Services

A service is a named instance of a service type (e.g. DatabaseConnector, StorageConnector) with a specific configuration. Services are defined in service files and can be executed using the CLI application or they can be scheduled and automatically launched by the server application.

Creating a service

A service is created by defining its name, a service type, and the specific configuration in a service file.

Example: Service MyService

services:
  MyService:
    type: DatabaseConnector

The name and service type are mandatory. The specific configuration depends on the service type.

Service type

Each service type implements a specific task in a predefined, fixed sequence of steps (e.g. extraction, transformation, or reorganization). The application supports the following service types:

Service type	Description
`DatabaseConnector`	Connects to a database using JDBC, extracts metadata from the database catalog, and transforms and uploads the metadata to the destination application (dataspot) using the upload API.
`StorageConnector`	Connects to a storage system (e.g. AWS S3, Google Cloud Storage, Azure Storage), extracts metadata from files (e.g. CSV, Parquet), and transforms and uploads the metadata to a destination application (dataspot) using the upload API.
`DatabricksConnector`	Connects to a Databricks Unity Catalog instance, extracts metadata and runtime lineage information from the workspace, and transforms and uploads the metadata to a destination application (dataspot) using the upload API.
`FileUpload`	Uploads a payload file to a destination application (dataspot) using the upload API.
`ApplicationReorg`	Reorganizes the application by deleting expired jobs.

Service file

Services are defined in service files in the format YAML. The root property services contains a map of services configurations, with the map key being the service name.

Example: Service file with a single service

services:
  MyDatabaseService:
    type: DatabaseConnector
    source:
      url: jdbc:sqlserver://myserver:1433;DatabaseName=mydatabase

A service file may contain multiple services, possibly with different service types. Within the service file, each service must be identified by a unique name.

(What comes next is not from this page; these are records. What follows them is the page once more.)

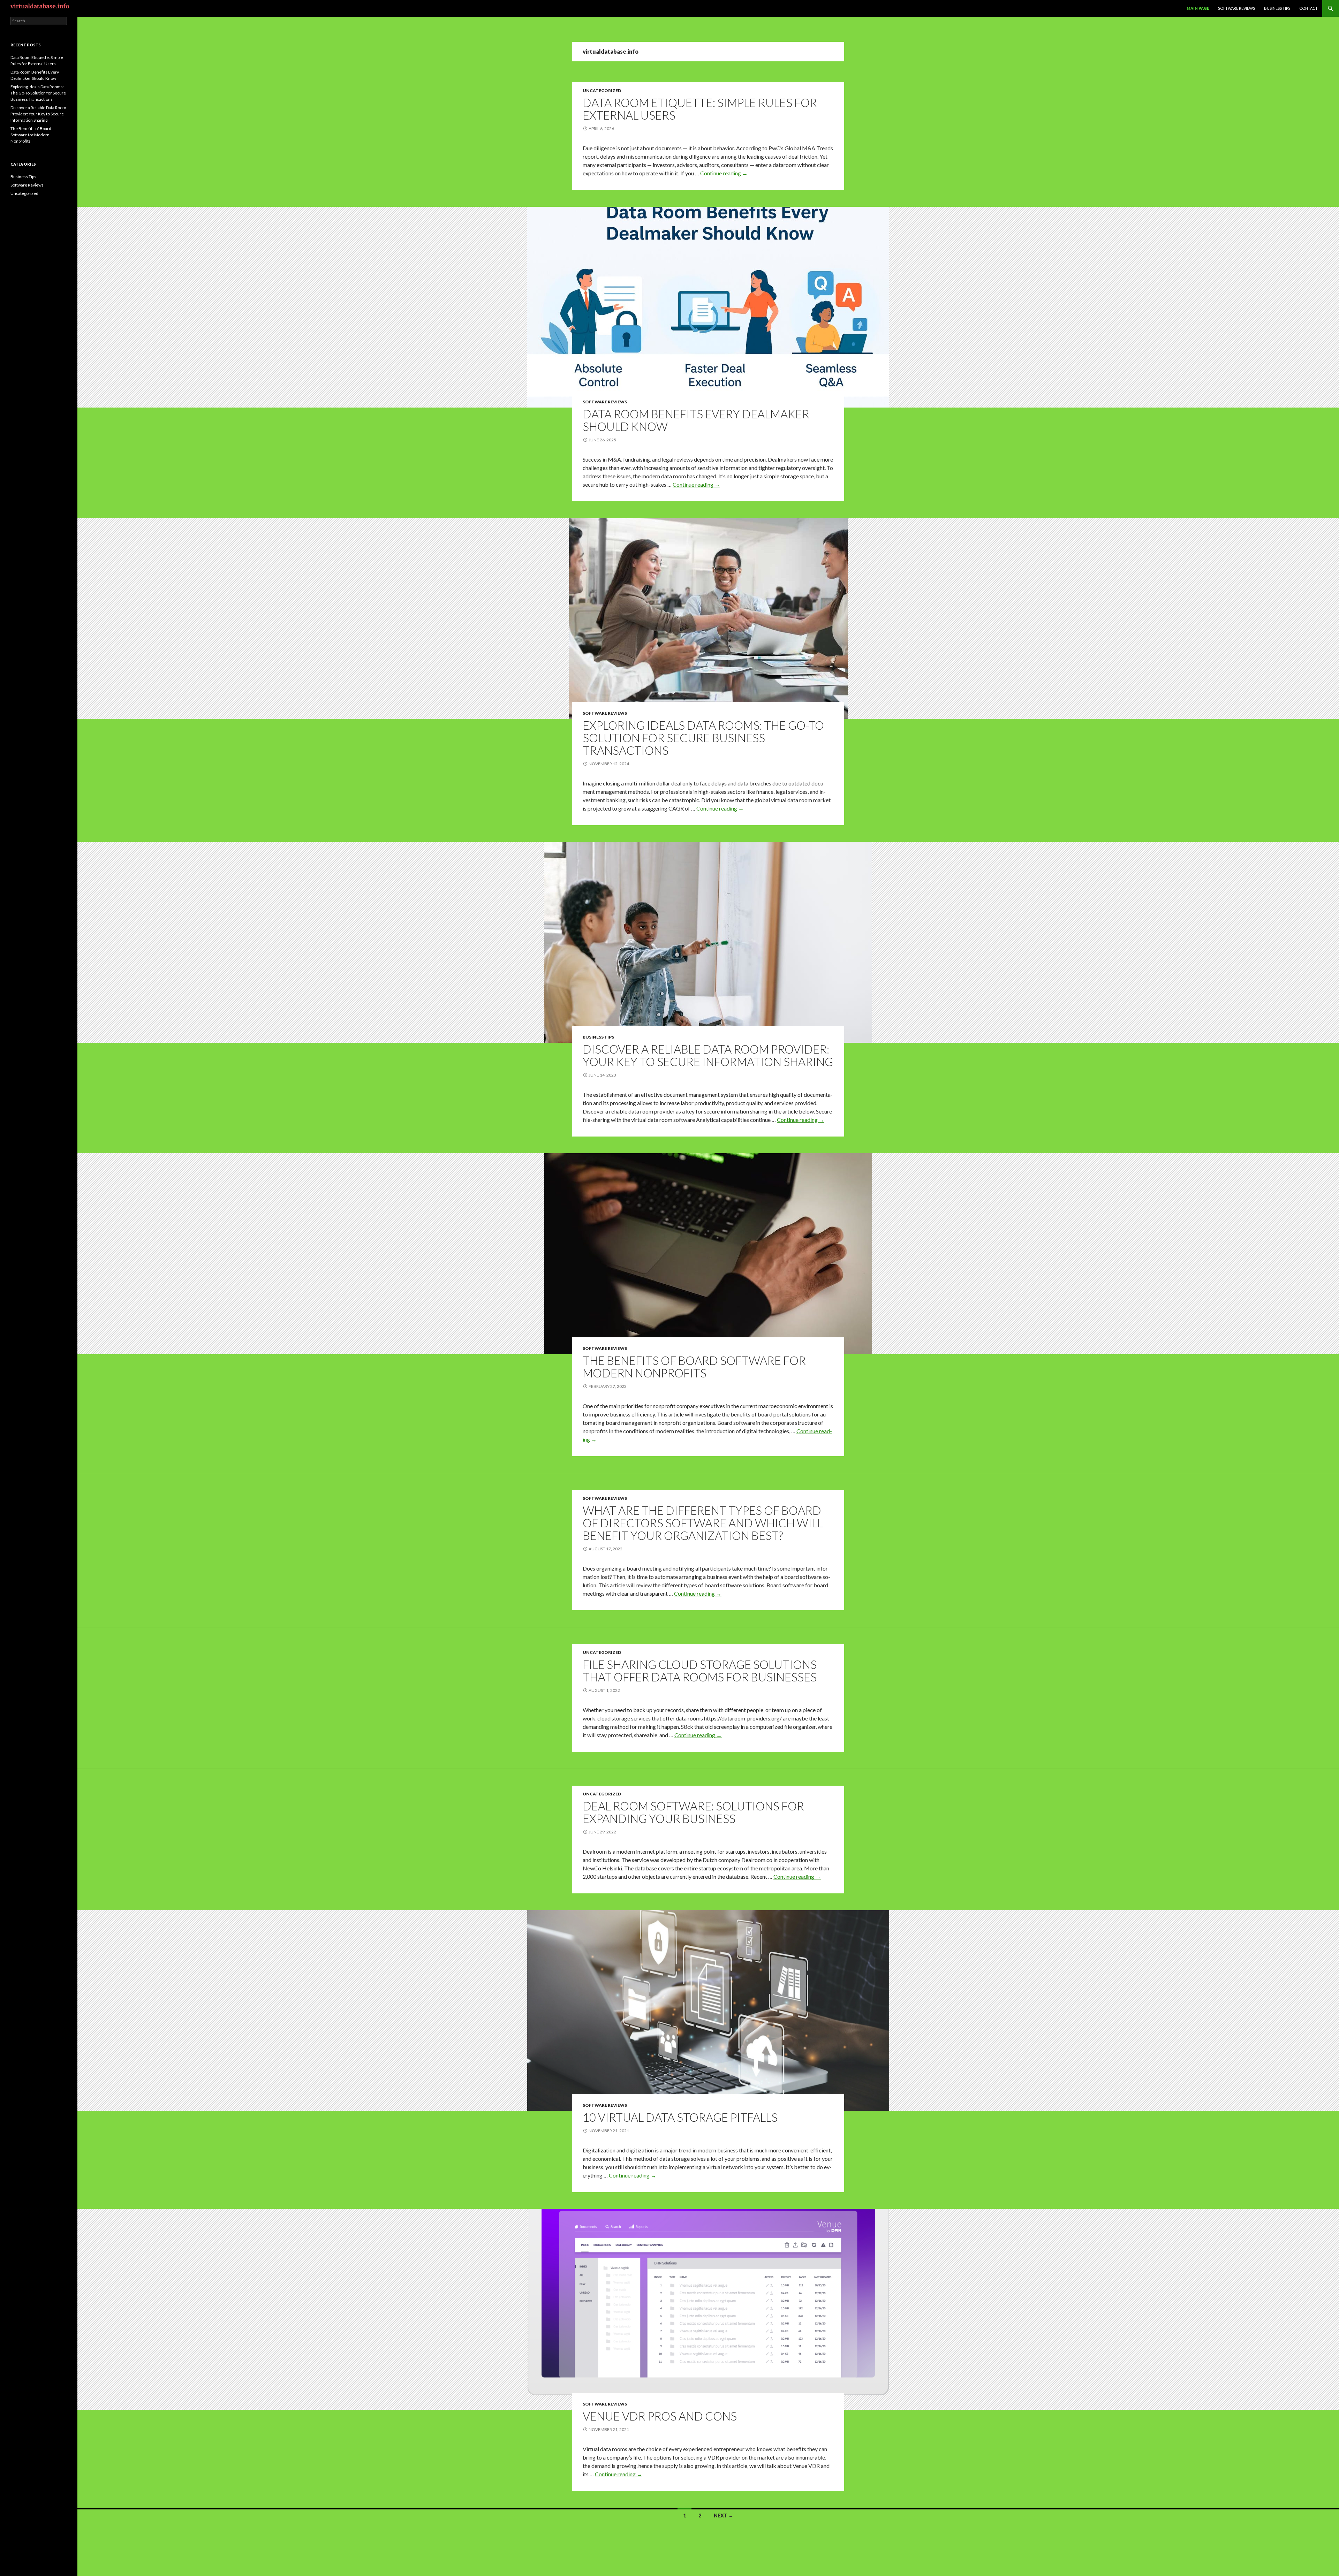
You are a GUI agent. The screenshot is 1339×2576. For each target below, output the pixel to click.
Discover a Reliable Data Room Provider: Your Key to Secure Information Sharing (708, 1055)
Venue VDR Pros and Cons (660, 2416)
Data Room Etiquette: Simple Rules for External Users (700, 109)
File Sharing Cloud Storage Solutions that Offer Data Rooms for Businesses (700, 1670)
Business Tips (1277, 8)
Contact (1308, 8)
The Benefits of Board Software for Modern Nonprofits (694, 1366)
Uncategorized (602, 90)
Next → (723, 2515)
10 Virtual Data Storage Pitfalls (680, 2117)
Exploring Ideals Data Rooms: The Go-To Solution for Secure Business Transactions (703, 737)
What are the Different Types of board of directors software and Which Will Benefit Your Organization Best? (703, 1522)
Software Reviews (1236, 8)
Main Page (1198, 8)
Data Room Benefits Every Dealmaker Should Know (696, 420)
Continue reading (724, 173)
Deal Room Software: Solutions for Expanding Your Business (693, 1812)
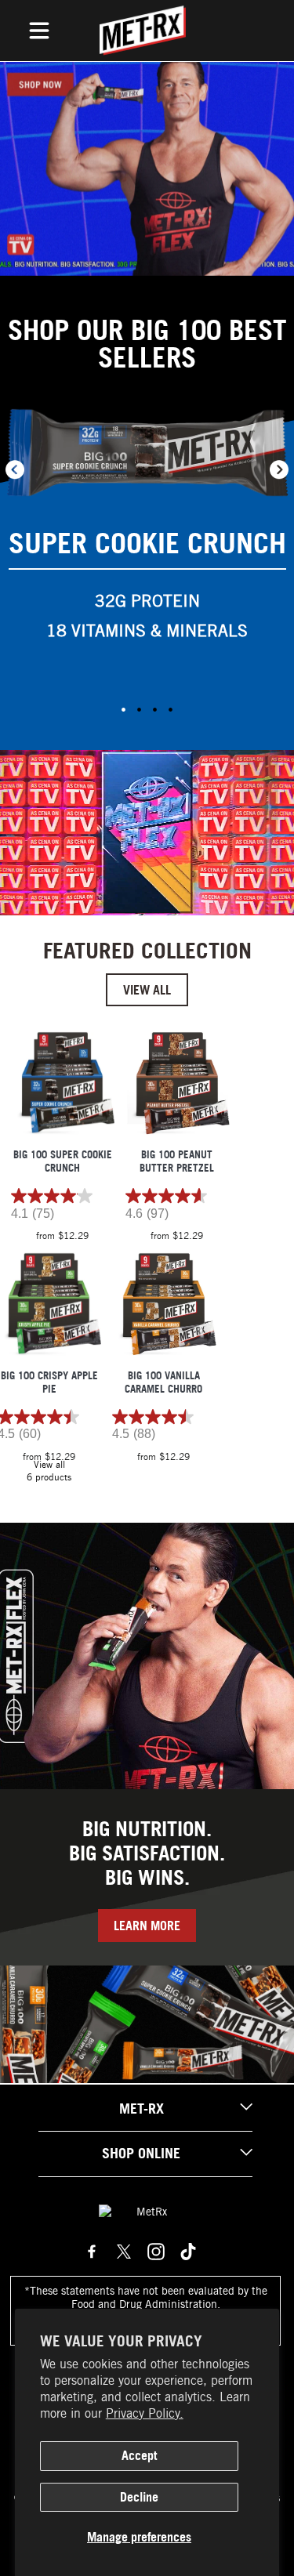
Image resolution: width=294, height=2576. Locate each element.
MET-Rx (141, 2108)
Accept (139, 2455)
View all (147, 990)
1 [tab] (124, 709)
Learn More (147, 1925)
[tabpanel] (147, 532)
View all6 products (49, 1471)
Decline (139, 2497)
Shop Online (141, 2153)
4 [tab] (171, 709)
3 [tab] (155, 709)
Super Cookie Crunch (147, 543)
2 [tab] (139, 709)
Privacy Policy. (144, 2413)
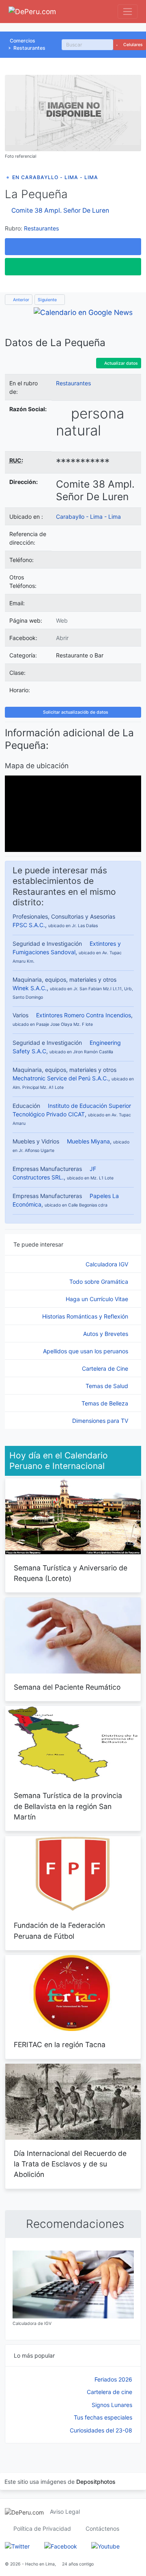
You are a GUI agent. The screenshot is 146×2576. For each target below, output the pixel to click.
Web (62, 620)
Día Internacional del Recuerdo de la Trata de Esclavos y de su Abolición (70, 2164)
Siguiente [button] (48, 299)
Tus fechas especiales (103, 2417)
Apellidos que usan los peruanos (86, 1351)
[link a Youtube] (105, 2545)
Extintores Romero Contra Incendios (83, 1015)
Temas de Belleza (106, 1403)
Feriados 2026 (113, 2379)
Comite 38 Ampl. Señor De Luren (60, 210)
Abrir (62, 637)
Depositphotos (96, 2481)
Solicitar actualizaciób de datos (75, 712)
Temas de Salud (108, 1385)
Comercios (22, 41)
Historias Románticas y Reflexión (86, 1316)
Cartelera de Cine (106, 1368)
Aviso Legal (65, 2511)
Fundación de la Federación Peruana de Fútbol (59, 1930)
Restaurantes (29, 48)
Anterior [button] (20, 299)
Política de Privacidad (42, 2528)
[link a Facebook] (60, 2545)
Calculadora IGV (108, 1264)
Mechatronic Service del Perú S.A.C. (60, 1078)
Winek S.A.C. (30, 988)
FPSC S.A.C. (29, 924)
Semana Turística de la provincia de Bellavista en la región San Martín (68, 1806)
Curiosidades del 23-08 (101, 2430)
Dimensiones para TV (101, 1420)
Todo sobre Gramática (99, 1281)
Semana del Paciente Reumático (67, 1687)
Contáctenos (102, 2528)
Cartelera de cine (109, 2391)
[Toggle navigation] (127, 11)
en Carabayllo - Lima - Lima (55, 177)
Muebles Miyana (88, 1141)
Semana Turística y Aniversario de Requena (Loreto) (70, 1573)
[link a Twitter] (17, 2545)
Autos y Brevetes (106, 1333)
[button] (73, 246)
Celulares (132, 44)
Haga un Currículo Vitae (98, 1298)
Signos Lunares (112, 2404)
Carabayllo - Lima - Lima (88, 516)
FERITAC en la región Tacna (59, 2044)
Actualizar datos (120, 363)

Example: Service file with multiple services

services:
  MyDatabaseService:
    type: DatabaseConnector
    source:
      url: jdbc:sqlserver://myserver:1433;DatabaseName=mydatabase

  MyStorageService:
    type: StorageConnector
    source:
      url: s3a://my-s3-bucket

Executing a service

A service can be executed using the command-line interface (CLI) application by specifying the service name and the service file. Services can also be automatically launched by the server application, based on the schedules defined in the services.

The application loads and executes the service:

The application validates the service configuration.
The application starts a job that, depending on the service type, performs a predefined, fixed sequence of steps.
Each step of the job typically processes a different section of the service configuration.
Finally, the job finishes successfully or terminates with an error message.

Each service type specifies a predefined, fixed sequence of steps. A service type (e.g. DatabaseConnector) might extract and transform metadata from a source, while another service type (e.g. ApplicationReorg) might perform maintenance work.

Note

During execution, the placeholders in the service configuration are resolved by searching for them in the configured placeholder sources. The execution details and the statuses of the currently running or finished services are stored in the working database.

Service file monitor

The server application automatically starts a service file monitor. The service file monitor periodically scans the default service directory (including its subdirectories) and the default service file for created, modified, or deleted services.

Tooltip

The application configuration connector.config.service.monitor.interval specifies how often the service file monitor should scan the file system, or if the service file monitor should be disabled.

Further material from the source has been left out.